As jovens usuárias do sistema público realizam menos consultas pré-natal, têm baixa escolaridade, maior número de gestações e parto normal com freqüência. De outro lado, as que foram atendidas no serviço privado apresentaram maior escolaridade, mais acesso às consultas pré-natais e um número alarmante de cesarianas, identificado na pesquisa como um problema de saúde pública.
A pesquisa Gravidez na adolescência: estudo comparativo das usuárias das maternidades públicas e privadas, publicada na Revista Latino-Americana de Enfermagem, teve como objetivo identificar o perfil das mães adolescentes atendidas nos dois sistemas de saúde, diagnosticando desigualdades sociais no acesso aos serviços, na educação formal e na perpetuação do ciclo pobreza-gravidez precoce.
De acordo com Ana Cyntia Paulin Baraldi, da Escola de Enfermagem da USP de Ribeirão Preto, coordenadora do grupo que fez o estudo, o diagnóstico é fundamental para a implantação de políticas públicas multidimensionais que atendam às necessidades dessas adolescentes.
A pesquisa foi realizada com base no número de nascidos vivos, em três maternidades públicas e três privadas, no município de Ribeirão Preto.
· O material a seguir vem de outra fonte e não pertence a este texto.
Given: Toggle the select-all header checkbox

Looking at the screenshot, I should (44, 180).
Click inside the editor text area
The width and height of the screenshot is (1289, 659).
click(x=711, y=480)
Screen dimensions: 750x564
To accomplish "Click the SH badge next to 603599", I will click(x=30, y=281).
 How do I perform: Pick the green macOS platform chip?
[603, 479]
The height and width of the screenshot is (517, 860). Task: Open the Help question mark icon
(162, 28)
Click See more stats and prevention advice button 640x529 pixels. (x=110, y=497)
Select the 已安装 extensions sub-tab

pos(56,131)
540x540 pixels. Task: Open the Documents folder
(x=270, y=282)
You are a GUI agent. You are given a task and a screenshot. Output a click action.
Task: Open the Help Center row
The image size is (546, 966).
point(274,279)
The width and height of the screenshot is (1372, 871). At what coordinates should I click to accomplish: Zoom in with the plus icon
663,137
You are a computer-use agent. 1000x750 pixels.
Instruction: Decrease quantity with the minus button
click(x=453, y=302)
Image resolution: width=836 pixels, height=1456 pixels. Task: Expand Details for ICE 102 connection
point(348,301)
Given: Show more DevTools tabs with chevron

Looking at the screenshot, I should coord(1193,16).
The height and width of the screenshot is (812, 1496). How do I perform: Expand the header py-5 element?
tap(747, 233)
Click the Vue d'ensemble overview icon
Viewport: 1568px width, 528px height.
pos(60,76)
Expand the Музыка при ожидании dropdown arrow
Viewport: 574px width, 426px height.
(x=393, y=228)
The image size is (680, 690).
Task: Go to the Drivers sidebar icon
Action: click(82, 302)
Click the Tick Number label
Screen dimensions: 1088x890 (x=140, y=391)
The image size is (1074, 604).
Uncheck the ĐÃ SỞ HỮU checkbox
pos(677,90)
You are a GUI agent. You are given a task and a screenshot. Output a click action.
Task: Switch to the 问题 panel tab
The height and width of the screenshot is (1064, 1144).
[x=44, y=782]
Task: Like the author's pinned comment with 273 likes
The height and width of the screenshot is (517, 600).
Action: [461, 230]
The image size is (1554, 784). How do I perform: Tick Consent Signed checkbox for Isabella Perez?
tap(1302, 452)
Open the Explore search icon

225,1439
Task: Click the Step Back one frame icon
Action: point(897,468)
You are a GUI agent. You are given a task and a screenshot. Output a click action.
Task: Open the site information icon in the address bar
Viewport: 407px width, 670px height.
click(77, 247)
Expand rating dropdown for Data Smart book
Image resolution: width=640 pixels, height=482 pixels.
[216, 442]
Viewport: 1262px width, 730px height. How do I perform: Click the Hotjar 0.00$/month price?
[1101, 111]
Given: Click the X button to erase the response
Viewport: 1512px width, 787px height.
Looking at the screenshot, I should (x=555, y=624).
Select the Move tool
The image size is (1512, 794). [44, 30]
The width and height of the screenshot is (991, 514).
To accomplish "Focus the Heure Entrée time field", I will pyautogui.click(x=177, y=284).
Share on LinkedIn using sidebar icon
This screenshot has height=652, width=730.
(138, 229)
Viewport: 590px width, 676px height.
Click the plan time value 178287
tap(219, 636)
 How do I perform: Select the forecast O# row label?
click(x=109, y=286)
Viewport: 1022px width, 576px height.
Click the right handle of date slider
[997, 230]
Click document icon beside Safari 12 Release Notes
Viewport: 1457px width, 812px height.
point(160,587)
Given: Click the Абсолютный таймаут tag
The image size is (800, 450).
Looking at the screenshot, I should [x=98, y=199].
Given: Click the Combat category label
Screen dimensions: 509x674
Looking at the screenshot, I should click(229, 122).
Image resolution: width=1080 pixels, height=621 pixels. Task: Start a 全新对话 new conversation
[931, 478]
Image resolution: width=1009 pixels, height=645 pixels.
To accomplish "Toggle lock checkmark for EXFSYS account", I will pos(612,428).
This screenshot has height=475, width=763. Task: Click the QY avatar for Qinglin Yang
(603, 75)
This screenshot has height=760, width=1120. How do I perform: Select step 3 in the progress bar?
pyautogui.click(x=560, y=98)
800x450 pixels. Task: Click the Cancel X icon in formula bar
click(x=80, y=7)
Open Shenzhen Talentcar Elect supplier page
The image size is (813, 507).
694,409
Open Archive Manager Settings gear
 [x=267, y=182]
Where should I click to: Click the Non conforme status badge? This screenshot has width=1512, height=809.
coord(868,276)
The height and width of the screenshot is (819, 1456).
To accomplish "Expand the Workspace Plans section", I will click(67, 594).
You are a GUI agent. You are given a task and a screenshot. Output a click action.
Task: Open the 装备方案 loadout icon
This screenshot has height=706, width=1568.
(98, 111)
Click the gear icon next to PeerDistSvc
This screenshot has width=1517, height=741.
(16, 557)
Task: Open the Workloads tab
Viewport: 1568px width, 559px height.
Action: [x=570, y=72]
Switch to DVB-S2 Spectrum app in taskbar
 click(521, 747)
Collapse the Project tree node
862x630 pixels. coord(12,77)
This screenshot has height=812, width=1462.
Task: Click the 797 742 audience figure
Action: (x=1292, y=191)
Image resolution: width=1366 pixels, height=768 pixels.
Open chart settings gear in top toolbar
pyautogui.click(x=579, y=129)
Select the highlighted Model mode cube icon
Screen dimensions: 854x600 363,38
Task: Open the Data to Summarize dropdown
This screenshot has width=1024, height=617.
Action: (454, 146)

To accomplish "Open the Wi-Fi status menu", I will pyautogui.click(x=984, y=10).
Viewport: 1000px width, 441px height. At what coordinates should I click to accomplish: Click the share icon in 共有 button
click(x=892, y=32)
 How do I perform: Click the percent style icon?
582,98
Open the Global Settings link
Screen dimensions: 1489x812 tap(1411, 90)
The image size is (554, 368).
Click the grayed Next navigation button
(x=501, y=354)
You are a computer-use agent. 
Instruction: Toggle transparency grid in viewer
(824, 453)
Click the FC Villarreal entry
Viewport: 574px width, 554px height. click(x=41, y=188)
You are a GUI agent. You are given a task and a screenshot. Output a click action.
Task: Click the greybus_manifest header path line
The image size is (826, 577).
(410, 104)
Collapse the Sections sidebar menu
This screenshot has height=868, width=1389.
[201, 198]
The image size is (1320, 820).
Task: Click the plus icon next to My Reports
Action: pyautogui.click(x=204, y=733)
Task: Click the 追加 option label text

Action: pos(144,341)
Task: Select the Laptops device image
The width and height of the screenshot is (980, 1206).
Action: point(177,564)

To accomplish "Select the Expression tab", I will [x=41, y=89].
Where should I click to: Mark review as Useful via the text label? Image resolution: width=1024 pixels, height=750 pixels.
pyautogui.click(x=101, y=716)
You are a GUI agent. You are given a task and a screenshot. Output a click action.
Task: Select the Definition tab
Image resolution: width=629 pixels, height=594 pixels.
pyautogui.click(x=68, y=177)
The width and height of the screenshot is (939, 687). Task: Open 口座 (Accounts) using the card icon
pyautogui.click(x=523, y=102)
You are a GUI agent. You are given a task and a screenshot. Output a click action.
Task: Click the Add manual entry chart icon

Na amostra, foram selecionadas 5.286 adolescentes entre 10 e 19 anos. Analisou-se ainda o tipo de parto, grau de instrução, o número de consultas pré-natal e o de partos anteriores, no período de 2000 a 2002.
Os dados registram um número de mães adolescentes oito vezes maior nas maternidades do sistema público. Foram 618 nascimentos (11,7%) em hospitais privados contra 4.668 (88,3%) em hospitais públicos. Dessa amostra, destaca-se um percentual três vezes mais alto de nascimentos entre mães adolescentes usuárias do SUS, entre 10 e 14 anos de idade.
Na relação idade materna e grau de instrução, a pesquisa detectou outra desigualdade. Entre as usuárias do serviço privado entre 15 e 19 anos a escolaridade esperada, de oito ou mais anos de estudo, foi correspondente à idade em 70,33% dos casos. Já entre as adolescentes atendidas pelo SUS, apenas 44,55% apresentaram escolaridade compatível com a faixa etária.
O abandono escolar relacionado à gravidez precoce compromete, na maioria dos casos, as perspectivas de futuro para as jovens mães e seus bebês. O estudo revela que a adolescente, no meio de seu processo de capacitação, muitas vezes sofre pressões sociais e psicológicas de colegas, pais e diretores de escolas, o que resulta em evasão, desqualificação e dificuldade de inserção no mercado de trabalho.
O que se pode constatar é a perpetuação do ciclo de miséria, uma vez que a pobreza e a exclusão podem ser vistas tanto como causa como conseqüência da gravidez precoce, disse Ana Cyntia.
O perfil das adolescentes contrasta também em relação ao número de consultas pré-natal. O Ministério da Saúde recomenda um mínimo de seis exames durante a gestação, meta essencial para a redução dos índices de mortalidade materna e perinatal verificados no Brasil.
No serviço público, 54,46% de mães adolescentes, entre 15 e 19 anos, atingiram essa meta, contra 89,34% das atendidas nas maternidades privadas. Entre as adolescentes de 10 a 14 anos, o percentual foi de 48,93%, no público, e de 87,5%, respectivamente.
Excesso de cesarianas
O enorme número de partos cesarianos entre as jovens mães atendidas em maternidades privadas chamou a atenção dos pesquisadores. O índice de partos desta natureza tolerados pelo Ministério da Saúde é de 15% a 20%, e a alta taxa de cesarianas no Brasil é hoje um problema de saúde pública, pois gera mais riscos de mortalidade de mães e bebês.
Foram registrados 83,12% de cesáreas contra 16,68% de partos normais em adolescentes com nível socioeconômico privilegiado, atendidas pelo setor privado por meio de planos de saúde. Inversamente proporcional foram os números em maternidades públicas, onde 73,10% de partos normais prevaleceram sobre 26,87% de cesarianas.
Para Ana, essa desproporção está relacionada à inadequada assistência médica. Antes, havia a crença de que o corpo da adolescente não estava biologicamente preparado para o parto normal, crença que já caiu por terra. O que ocorre é que na maioria das vezes a cesariana é decidida dentro dos hospitais privados, que nem sempre prestam cobertura obstetrícia pautada nos princípios de humanização e incentivo ao parto fisiológico, como prega o Ministério da Saúde.
Tais princípios de humanização no atendimento a gestantes devem ser cumpridos tanto no serviço público como no privado. Um dos papéis do SUS [Sistema Único de Saúde] é regular e fiscalizar o cumprimento desses princípios nos hospitais particulares, inclusive investigando, se necessário, disse a pesquisadora.